▶ _What you will do_:
The records that follow are to be repeated exactly, in full.

▶ _Record extracts_:
++++++

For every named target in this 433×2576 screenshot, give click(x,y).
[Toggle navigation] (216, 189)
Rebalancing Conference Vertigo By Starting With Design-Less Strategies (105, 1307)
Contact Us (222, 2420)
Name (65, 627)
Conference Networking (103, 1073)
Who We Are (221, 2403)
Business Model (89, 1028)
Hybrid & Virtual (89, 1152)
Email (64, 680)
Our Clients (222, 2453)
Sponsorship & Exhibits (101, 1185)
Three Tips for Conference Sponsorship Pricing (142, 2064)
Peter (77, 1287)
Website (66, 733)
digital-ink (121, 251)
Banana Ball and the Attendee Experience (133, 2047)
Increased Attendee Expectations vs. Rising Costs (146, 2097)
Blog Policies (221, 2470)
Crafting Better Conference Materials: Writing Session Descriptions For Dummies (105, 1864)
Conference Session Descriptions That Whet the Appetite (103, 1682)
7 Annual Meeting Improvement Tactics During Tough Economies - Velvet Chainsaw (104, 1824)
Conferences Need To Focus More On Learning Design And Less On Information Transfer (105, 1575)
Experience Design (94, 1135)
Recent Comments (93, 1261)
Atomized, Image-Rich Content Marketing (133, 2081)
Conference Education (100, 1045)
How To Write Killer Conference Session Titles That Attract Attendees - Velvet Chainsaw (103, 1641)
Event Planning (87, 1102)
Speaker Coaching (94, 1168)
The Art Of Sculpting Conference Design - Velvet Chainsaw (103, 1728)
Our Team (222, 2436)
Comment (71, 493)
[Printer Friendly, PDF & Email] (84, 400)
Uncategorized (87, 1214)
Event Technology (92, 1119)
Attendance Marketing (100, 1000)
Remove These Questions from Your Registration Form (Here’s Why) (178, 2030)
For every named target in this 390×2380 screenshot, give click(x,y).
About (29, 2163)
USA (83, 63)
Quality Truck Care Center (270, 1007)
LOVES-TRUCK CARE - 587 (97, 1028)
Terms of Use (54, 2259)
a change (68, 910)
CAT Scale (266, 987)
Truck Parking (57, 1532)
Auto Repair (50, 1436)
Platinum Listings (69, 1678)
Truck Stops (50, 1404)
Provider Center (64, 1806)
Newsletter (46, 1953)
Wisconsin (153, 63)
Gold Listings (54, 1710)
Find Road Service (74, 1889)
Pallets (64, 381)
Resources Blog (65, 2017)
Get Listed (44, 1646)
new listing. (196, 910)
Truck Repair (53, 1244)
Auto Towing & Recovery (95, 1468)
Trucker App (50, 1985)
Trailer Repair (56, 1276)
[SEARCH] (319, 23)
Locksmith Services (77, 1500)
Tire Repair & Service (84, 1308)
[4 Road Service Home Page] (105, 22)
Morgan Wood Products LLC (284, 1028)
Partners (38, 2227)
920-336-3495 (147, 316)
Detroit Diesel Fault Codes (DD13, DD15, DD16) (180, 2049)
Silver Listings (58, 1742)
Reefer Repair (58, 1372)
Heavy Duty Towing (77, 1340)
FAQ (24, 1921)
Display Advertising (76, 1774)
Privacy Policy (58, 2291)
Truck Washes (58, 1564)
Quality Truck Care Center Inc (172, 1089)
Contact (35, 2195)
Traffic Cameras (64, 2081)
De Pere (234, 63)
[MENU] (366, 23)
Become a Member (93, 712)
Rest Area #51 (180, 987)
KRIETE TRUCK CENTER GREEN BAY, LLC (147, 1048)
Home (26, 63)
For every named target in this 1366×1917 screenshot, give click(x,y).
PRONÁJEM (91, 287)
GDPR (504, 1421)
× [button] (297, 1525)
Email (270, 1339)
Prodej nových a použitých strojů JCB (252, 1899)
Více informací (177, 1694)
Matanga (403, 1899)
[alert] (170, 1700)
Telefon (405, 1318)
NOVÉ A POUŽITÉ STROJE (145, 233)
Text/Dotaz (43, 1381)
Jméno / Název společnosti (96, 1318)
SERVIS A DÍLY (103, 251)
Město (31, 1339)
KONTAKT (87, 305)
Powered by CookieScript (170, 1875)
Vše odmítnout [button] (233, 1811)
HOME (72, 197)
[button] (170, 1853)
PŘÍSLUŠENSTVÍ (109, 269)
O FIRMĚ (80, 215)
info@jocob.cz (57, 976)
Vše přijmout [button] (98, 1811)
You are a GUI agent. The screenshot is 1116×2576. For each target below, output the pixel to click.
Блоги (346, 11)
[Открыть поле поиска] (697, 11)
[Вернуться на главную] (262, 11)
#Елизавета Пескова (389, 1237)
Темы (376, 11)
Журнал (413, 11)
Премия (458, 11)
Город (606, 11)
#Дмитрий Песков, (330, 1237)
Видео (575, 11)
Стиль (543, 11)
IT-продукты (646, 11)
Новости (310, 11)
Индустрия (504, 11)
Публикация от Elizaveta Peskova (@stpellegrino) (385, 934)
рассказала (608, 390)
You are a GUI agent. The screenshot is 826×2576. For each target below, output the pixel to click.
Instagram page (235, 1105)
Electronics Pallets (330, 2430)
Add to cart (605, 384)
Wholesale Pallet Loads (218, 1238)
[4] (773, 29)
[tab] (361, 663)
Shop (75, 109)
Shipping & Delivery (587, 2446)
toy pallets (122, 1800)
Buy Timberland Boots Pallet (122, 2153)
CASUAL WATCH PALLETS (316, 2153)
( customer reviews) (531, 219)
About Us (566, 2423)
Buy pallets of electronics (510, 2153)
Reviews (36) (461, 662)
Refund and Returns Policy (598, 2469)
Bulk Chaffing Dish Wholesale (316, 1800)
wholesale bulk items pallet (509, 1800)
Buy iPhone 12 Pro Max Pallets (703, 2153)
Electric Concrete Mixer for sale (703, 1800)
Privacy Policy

++++++

▶ _Exercise solution_:
For every named target in this 433×2576 screenshot, give click(x,y).
[Toggle navigation] (216, 189)
Rebalancing Conference Vertigo By Starting With Design-Less Strategies (105, 1307)
Contact Us (222, 2420)
Name (65, 627)
Conference Networking (103, 1073)
Who We Are (221, 2403)
Business Model (89, 1028)
Hybrid & Virtual (89, 1152)
Email (64, 680)
Our Clients (222, 2453)
Sponsorship & Exhibits (101, 1185)
Three Tips for Conference Sponsorship Pricing (142, 2064)
Peter (77, 1287)
Website (66, 733)
digital-ink (121, 251)
Banana Ball and the Attendee Experience (133, 2047)
Increased Attendee Expectations vs. Rising Costs (146, 2097)
Blog Policies (221, 2470)
Crafting Better Conference Materials: Writing Session Descriptions For Dummies (105, 1864)
Conference Session Descriptions That Whet the Appetite (103, 1682)
7 Annual Meeting Improvement Tactics During Tough Economies - Velvet Chainsaw (104, 1824)
Conferences Need To Focus More On Learning Design And Less On Information Transfer (105, 1575)
Experience Design (94, 1135)
Recent Comments (93, 1261)
Atomized, Image-Rich Content Marketing (133, 2081)
Conference Education (100, 1045)
How To Write Killer Conference Session Titles That Attract Attendees - Velvet Chainsaw (103, 1641)
Event Planning (87, 1102)
Speaker Coaching (94, 1168)
The Art Of Sculpting Conference Design - Velvet Chainsaw (103, 1728)
Our Team (222, 2436)
Comment (71, 493)
[Printer Friendly, PDF & Email] (84, 400)
Uncategorized (87, 1214)
Event Technology (92, 1119)
Attendance Marketing (100, 1000)
Remove These Questions from Your Registration Form (Here’s Why) (178, 2030)
For every named target in this 390×2380 screenshot, give click(x,y).
About (29, 2163)
USA (83, 63)
Quality Truck Care Center (270, 1007)
LOVES-TRUCK CARE - 587 (97, 1028)
Terms of Use (54, 2259)
a change (68, 910)
CAT Scale (266, 987)
Truck Parking (57, 1532)
Auto Repair (50, 1436)
Platinum Listings (69, 1678)
Truck Stops (50, 1404)
Provider Center (64, 1806)
Newsletter (46, 1953)
Wisconsin (153, 63)
Gold Listings (54, 1710)
Find Road Service (74, 1889)
Pallets (64, 381)
Resources Blog (65, 2017)
Get Listed (44, 1646)
new listing. (196, 910)
Truck Repair (53, 1244)
Auto Towing & Recovery (95, 1468)
Trucker App (50, 1985)
Trailer Repair (56, 1276)
[SEARCH] (319, 23)
Locksmith Services (77, 1500)
Tire Repair & Service (84, 1308)
[4 Road Service Home Page] (105, 22)
Morgan Wood Products LLC (284, 1028)
Partners (38, 2227)
920-336-3495 (147, 316)
Detroit Diesel Fault Codes (DD13, DD15, DD16) (180, 2049)
Silver Listings (58, 1742)
Reefer Repair (58, 1372)
Heavy Duty Towing (77, 1340)
FAQ (24, 1921)
Display Advertising (76, 1774)
Privacy Policy (58, 2291)
Truck Washes (58, 1564)
Quality Truck Care Center Inc (172, 1089)
Contact (35, 2195)
Traffic Cameras (64, 2081)
De Pere (234, 63)
[MENU] (366, 23)
Become a Member (93, 712)
Rest Area #51 (180, 987)
KRIETE TRUCK CENTER GREEN BAY, LLC (147, 1048)
Home (26, 63)
For every named target in this 1366×1917 screenshot, give click(x,y).
PRONÁJEM (91, 287)
GDPR (504, 1421)
× [button] (297, 1525)
Email (270, 1339)
Prodej nových a použitých strojů JCB (252, 1899)
Více informací (177, 1694)
Matanga (403, 1899)
[alert] (170, 1700)
Telefon (405, 1318)
NOVÉ A POUŽITÉ STROJE (145, 233)
Text/Dotaz (43, 1381)
Jméno / Název společnosti (96, 1318)
SERVIS A DÍLY (103, 251)
Město (31, 1339)
KONTAKT (87, 305)
Powered by CookieScript (170, 1875)
Vše odmítnout [button] (233, 1811)
HOME (72, 197)
[button] (170, 1853)
PŘÍSLUŠENSTVÍ (109, 269)
O FIRMĚ (80, 215)
info@jocob.cz (57, 976)
Vše přijmout [button] (98, 1811)
You are a GUI agent. The screenshot is 1116×2576. For each target below, output the pixel to click.
Блоги (346, 11)
[Открыть поле поиска] (697, 11)
[Вернуться на главную] (262, 11)
#Елизавета Пескова (389, 1237)
Темы (376, 11)
Журнал (413, 11)
Премия (458, 11)
Город (606, 11)
#Дмитрий Песков, (330, 1237)
Видео (575, 11)
Стиль (543, 11)
IT-продукты (646, 11)
Новости (310, 11)
Индустрия (504, 11)
Публикация от Elizaveta Peskova (@stpellegrino) (385, 934)
рассказала (608, 390)
You are a GUI agent. The screenshot is 826×2576. For each target below, output the pixel to click.
Instagram page (235, 1105)
Electronics Pallets (330, 2430)
Add to cart (605, 384)
Wholesale Pallet Loads (218, 1238)
[4] (773, 29)
[tab] (361, 663)
Shop (75, 109)
Shipping & Delivery (587, 2446)
toy pallets (122, 1800)
Buy Timberland Boots Pallet (122, 2153)
CASUAL WATCH PALLETS (316, 2153)
( customer reviews) (531, 219)
About Us (566, 2423)
Buy pallets of electronics (510, 2153)
Reviews (36) (461, 662)
Refund and Returns Policy (598, 2469)
Bulk Chaffing Dish Wholesale (316, 1800)
wholesale bulk items pallet (509, 1800)
Buy iPhone 12 Pro Max Pallets (703, 2153)
Electric Concrete Mixer for sale (703, 1800)
Privacy Policy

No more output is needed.